EXERCISE REQUIREMENTS: Output the listing exactly, leaving out no line.

[Opening RECORDS FOR THIS EXERCISE section]

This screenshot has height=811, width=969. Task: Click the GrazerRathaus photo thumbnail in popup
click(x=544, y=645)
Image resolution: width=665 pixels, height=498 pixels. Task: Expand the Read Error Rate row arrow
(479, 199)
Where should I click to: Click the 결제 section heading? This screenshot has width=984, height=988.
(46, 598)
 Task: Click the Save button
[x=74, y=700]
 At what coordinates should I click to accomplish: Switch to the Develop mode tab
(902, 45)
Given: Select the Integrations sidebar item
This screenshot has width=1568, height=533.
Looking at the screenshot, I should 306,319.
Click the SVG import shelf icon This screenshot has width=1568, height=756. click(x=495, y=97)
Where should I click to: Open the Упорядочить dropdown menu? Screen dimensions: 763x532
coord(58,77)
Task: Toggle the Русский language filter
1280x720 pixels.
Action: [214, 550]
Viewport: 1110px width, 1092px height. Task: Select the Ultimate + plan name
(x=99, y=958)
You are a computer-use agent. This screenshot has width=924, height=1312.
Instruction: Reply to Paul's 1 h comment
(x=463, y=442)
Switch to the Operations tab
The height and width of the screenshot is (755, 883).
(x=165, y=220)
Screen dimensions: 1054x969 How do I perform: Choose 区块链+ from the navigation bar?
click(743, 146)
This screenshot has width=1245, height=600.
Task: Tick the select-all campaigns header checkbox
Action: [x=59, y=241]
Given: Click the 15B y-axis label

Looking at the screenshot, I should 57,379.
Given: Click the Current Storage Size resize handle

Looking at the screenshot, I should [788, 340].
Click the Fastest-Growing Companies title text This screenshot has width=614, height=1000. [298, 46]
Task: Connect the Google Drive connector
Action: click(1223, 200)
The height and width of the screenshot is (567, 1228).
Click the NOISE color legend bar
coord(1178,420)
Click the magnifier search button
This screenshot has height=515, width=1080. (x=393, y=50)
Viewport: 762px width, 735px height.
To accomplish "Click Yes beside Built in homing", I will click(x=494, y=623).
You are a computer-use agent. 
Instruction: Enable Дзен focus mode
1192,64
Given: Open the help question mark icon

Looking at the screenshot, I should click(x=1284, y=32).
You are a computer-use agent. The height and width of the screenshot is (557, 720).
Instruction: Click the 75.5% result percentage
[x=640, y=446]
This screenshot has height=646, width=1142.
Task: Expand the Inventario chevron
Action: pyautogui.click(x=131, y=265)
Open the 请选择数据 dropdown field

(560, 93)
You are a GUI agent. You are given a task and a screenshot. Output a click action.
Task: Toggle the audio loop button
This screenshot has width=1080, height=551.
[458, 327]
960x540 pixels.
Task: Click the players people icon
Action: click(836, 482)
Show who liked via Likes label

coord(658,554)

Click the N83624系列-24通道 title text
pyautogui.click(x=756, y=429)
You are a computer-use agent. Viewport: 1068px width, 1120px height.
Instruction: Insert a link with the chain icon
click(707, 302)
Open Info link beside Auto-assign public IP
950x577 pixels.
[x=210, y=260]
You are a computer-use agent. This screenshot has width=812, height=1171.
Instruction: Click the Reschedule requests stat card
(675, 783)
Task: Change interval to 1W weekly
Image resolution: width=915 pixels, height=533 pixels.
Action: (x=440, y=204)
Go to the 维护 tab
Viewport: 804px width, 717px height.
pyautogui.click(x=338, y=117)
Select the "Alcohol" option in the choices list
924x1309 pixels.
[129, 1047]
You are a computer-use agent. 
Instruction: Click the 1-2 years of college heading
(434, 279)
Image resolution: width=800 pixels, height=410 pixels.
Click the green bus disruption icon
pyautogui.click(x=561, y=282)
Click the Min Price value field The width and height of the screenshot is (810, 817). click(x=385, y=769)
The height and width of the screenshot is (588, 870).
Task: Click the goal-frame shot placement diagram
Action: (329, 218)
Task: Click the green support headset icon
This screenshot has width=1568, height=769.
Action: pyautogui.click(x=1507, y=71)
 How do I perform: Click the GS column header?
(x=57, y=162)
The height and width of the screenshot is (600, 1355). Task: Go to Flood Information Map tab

[Closing RECORDS FOR THIS EXERCISE section]

EXERCISE ANSWER:
This screenshot has height=811, width=969. Task: Click the GrazerRathaus photo thumbnail in popup
click(x=544, y=645)
Image resolution: width=665 pixels, height=498 pixels. Task: Expand the Read Error Rate row arrow
(479, 199)
Where should I click to: Click the 결제 section heading? This screenshot has width=984, height=988.
(46, 598)
 Task: Click the Save button
[x=74, y=700]
 At what coordinates should I click to accomplish: Switch to the Develop mode tab
(902, 45)
Given: Select the Integrations sidebar item
This screenshot has width=1568, height=533.
Looking at the screenshot, I should 306,319.
Click the SVG import shelf icon This screenshot has width=1568, height=756. click(x=495, y=97)
Where should I click to: Open the Упорядочить dropdown menu? Screen dimensions: 763x532
coord(58,77)
Task: Toggle the Русский language filter
1280x720 pixels.
Action: [214, 550]
Viewport: 1110px width, 1092px height. Task: Select the Ultimate + plan name
(x=99, y=958)
You are a computer-use agent. This screenshot has width=924, height=1312.
Instruction: Reply to Paul's 1 h comment
(x=463, y=442)
Switch to the Operations tab
The height and width of the screenshot is (755, 883).
(x=165, y=220)
Screen dimensions: 1054x969 How do I perform: Choose 区块链+ from the navigation bar?
click(743, 146)
This screenshot has width=1245, height=600.
Task: Tick the select-all campaigns header checkbox
Action: [x=59, y=241]
Given: Click the 15B y-axis label

Looking at the screenshot, I should 57,379.
Given: Click the Current Storage Size resize handle

Looking at the screenshot, I should [788, 340].
Click the Fastest-Growing Companies title text This screenshot has width=614, height=1000. [298, 46]
Task: Connect the Google Drive connector
Action: click(1223, 200)
The height and width of the screenshot is (567, 1228).
Click the NOISE color legend bar
coord(1178,420)
Click the magnifier search button
This screenshot has height=515, width=1080. (x=393, y=50)
Viewport: 762px width, 735px height.
To accomplish "Click Yes beside Built in homing", I will click(x=494, y=623).
You are a computer-use agent. 
Instruction: Enable Дзен focus mode
1192,64
Given: Open the help question mark icon

Looking at the screenshot, I should click(x=1284, y=32).
You are a computer-use agent. The height and width of the screenshot is (557, 720).
Instruction: Click the 75.5% result percentage
[x=640, y=446]
This screenshot has height=646, width=1142.
Task: Expand the Inventario chevron
Action: pyautogui.click(x=131, y=265)
Open the 请选择数据 dropdown field

(560, 93)
You are a GUI agent. You are given a task and a screenshot. Output a click action.
Task: Toggle the audio loop button
This screenshot has width=1080, height=551.
[458, 327]
960x540 pixels.
Task: Click the players people icon
Action: click(836, 482)
Show who liked via Likes label

coord(658,554)

Click the N83624系列-24通道 title text
pyautogui.click(x=756, y=429)
You are a computer-use agent. Viewport: 1068px width, 1120px height.
Instruction: Insert a link with the chain icon
click(707, 302)
Open Info link beside Auto-assign public IP
950x577 pixels.
[x=210, y=260]
You are a computer-use agent. This screenshot has width=812, height=1171.
Instruction: Click the Reschedule requests stat card
(675, 783)
Task: Change interval to 1W weekly
Image resolution: width=915 pixels, height=533 pixels.
Action: (x=440, y=204)
Go to the 维护 tab
Viewport: 804px width, 717px height.
pyautogui.click(x=338, y=117)
Select the "Alcohol" option in the choices list
924x1309 pixels.
[129, 1047]
You are a computer-use agent. 
Instruction: Click the 1-2 years of college heading
(434, 279)
Image resolution: width=800 pixels, height=410 pixels.
Click the green bus disruption icon
pyautogui.click(x=561, y=282)
Click the Min Price value field The width and height of the screenshot is (810, 817). click(x=385, y=769)
The height and width of the screenshot is (588, 870).
Task: Click the goal-frame shot placement diagram
Action: (329, 218)
Task: Click the green support headset icon
This screenshot has width=1568, height=769.
Action: pyautogui.click(x=1507, y=71)
 How do I perform: Click the GS column header?
(x=57, y=162)
The height and width of the screenshot is (600, 1355). Task: Go to Flood Information Map tab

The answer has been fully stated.